Stored data entries:
▬▬▬

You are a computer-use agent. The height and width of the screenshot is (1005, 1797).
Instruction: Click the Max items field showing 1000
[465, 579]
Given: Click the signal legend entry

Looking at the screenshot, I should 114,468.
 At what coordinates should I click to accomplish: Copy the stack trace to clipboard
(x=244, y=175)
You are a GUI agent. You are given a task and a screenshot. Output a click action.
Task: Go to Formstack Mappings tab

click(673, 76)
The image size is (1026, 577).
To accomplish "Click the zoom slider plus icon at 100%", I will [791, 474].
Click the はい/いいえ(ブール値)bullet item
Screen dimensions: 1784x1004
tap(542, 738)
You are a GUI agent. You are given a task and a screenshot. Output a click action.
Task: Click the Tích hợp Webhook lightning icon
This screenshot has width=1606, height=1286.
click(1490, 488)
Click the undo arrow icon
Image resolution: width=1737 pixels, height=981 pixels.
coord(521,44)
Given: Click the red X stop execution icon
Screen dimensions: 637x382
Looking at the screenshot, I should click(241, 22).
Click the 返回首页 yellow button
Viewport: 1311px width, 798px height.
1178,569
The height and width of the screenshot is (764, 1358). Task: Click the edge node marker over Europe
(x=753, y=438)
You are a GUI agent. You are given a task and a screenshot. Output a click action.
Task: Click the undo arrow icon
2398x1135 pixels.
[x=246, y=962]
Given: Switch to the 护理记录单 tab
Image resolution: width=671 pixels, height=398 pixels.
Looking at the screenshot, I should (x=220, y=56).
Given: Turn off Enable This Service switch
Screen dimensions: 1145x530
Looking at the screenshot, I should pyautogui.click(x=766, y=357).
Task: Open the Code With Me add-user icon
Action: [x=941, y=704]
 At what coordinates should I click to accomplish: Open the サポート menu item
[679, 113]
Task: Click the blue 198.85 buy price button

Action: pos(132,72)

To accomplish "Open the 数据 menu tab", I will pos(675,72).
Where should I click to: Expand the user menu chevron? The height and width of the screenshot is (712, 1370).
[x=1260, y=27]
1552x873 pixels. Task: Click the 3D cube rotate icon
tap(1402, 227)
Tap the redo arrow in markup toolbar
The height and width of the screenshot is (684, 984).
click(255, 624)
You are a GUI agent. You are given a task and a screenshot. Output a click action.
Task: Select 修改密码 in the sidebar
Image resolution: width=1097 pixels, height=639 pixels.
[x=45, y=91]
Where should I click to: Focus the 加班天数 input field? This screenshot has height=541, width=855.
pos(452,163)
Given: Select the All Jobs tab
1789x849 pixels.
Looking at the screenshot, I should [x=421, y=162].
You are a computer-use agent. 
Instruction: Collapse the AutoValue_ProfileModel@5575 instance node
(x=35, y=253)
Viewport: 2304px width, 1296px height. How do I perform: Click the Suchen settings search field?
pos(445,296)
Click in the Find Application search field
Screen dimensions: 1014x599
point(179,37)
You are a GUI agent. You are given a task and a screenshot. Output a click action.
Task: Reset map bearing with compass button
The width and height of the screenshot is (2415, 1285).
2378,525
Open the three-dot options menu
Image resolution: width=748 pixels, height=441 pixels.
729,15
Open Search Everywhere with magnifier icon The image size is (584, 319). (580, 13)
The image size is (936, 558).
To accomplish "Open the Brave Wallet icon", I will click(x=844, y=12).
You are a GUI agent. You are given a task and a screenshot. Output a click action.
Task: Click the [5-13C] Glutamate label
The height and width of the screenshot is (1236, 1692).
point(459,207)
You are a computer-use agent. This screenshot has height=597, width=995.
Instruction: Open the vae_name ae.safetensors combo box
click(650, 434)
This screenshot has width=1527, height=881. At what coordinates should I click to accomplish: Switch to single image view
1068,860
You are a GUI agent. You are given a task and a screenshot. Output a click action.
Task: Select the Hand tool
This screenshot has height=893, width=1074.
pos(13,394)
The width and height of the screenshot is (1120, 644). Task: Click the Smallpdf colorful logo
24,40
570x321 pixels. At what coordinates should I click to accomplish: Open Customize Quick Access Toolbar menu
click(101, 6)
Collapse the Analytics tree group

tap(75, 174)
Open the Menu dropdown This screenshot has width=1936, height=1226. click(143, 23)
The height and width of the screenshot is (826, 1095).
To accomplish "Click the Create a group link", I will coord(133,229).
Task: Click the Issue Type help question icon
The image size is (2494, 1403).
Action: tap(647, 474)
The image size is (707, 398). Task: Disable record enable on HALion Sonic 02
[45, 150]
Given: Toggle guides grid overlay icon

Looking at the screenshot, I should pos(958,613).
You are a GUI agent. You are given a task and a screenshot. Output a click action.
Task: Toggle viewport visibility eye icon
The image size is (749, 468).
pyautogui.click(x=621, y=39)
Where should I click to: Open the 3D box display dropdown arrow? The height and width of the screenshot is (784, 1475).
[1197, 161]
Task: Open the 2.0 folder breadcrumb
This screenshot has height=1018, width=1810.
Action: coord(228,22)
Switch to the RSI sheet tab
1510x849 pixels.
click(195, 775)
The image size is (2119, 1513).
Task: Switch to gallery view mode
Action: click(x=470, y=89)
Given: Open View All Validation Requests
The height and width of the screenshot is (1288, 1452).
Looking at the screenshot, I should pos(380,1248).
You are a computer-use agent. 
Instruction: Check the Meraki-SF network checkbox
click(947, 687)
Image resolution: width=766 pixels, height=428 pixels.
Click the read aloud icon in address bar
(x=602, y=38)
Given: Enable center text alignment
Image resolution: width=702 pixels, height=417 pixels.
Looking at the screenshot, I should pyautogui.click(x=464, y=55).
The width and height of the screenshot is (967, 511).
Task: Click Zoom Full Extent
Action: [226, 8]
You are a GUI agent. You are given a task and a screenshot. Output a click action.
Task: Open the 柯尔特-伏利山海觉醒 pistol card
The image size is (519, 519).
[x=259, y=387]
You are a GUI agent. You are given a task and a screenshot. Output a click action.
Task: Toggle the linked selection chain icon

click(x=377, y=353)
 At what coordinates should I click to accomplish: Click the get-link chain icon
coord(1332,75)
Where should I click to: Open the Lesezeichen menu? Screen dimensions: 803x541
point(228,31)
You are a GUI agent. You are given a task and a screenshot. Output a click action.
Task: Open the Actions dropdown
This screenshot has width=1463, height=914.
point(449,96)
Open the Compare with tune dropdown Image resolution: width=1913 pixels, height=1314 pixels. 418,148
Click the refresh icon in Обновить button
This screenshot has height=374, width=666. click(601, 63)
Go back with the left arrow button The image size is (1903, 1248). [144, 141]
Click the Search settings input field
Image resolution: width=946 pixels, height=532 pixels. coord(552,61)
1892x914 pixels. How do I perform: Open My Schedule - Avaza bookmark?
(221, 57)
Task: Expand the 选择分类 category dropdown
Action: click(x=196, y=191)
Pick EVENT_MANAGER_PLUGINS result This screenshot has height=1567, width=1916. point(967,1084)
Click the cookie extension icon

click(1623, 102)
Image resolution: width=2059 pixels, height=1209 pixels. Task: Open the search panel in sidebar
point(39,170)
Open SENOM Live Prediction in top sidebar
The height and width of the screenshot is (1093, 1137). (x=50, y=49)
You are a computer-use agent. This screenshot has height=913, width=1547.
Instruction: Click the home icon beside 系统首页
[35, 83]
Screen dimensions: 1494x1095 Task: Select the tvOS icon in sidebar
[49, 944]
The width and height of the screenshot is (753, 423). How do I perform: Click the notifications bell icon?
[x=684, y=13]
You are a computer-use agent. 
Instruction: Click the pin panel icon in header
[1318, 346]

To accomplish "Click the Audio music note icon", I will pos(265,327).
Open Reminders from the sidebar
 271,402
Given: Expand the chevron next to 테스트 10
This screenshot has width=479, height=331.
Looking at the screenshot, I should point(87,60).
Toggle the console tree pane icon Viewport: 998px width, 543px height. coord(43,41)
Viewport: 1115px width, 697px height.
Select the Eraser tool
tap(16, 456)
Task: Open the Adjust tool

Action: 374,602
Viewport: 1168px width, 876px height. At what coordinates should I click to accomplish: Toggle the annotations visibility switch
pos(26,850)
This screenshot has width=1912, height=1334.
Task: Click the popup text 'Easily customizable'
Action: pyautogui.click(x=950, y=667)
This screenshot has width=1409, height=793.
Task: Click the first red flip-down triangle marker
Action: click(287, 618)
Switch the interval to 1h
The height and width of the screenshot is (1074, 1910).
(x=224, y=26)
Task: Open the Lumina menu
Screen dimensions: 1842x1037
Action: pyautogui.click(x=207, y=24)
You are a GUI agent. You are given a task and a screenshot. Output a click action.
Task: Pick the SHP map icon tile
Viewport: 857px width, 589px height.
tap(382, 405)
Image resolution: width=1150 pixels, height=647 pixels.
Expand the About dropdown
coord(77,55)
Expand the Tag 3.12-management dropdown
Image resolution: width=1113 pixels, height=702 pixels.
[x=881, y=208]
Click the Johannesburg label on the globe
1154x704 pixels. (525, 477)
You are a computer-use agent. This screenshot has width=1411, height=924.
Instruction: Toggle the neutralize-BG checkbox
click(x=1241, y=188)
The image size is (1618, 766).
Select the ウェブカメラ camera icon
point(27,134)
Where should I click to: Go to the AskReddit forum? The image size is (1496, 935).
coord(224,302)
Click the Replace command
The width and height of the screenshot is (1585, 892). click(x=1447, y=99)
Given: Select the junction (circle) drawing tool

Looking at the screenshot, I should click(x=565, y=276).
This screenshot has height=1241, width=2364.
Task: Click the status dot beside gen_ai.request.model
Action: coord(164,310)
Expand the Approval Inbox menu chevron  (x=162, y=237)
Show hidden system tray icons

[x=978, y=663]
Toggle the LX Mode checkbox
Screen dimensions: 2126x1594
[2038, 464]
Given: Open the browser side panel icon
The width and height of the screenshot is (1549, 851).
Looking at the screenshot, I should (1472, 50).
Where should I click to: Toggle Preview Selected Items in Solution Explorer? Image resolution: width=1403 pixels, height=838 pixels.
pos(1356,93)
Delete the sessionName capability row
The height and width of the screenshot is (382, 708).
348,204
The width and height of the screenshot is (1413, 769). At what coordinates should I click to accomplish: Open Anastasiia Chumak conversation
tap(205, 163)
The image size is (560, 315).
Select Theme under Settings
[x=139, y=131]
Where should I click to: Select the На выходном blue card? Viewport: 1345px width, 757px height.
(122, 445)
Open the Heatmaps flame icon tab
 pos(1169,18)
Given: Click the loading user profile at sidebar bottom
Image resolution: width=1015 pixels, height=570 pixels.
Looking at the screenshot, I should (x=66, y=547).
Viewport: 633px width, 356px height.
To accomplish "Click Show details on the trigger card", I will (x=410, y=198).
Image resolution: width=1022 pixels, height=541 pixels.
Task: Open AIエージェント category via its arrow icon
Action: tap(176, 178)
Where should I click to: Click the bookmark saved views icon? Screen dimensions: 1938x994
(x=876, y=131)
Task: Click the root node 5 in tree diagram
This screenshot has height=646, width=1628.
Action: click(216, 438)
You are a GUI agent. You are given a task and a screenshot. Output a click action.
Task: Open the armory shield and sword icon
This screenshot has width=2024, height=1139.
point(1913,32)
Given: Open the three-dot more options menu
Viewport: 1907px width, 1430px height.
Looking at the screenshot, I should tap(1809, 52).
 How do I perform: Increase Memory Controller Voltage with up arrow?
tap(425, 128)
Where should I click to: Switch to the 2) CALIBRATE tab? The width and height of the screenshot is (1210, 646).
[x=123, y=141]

▬▬▬

Return only the lines between the one holding "Screen dimensions: 1842x1037" and the one holding "The image size is (1618, 766).", inclusive, exactly as they appear above.

Screen dimensions: 1842x1037
Action: pyautogui.click(x=207, y=24)
You are a GUI agent. You are given a task and a screenshot. Output a click action.
Task: Pick the SHP map icon tile
Viewport: 857px width, 589px height.
tap(382, 405)
Image resolution: width=1150 pixels, height=647 pixels.
Expand the About dropdown
coord(77,55)
Expand the Tag 3.12-management dropdown
Image resolution: width=1113 pixels, height=702 pixels.
[x=881, y=208]
Click the Johannesburg label on the globe
1154x704 pixels. (525, 477)
You are a computer-use agent. This screenshot has width=1411, height=924.
Instruction: Toggle the neutralize-BG checkbox
click(x=1241, y=188)
The image size is (1618, 766).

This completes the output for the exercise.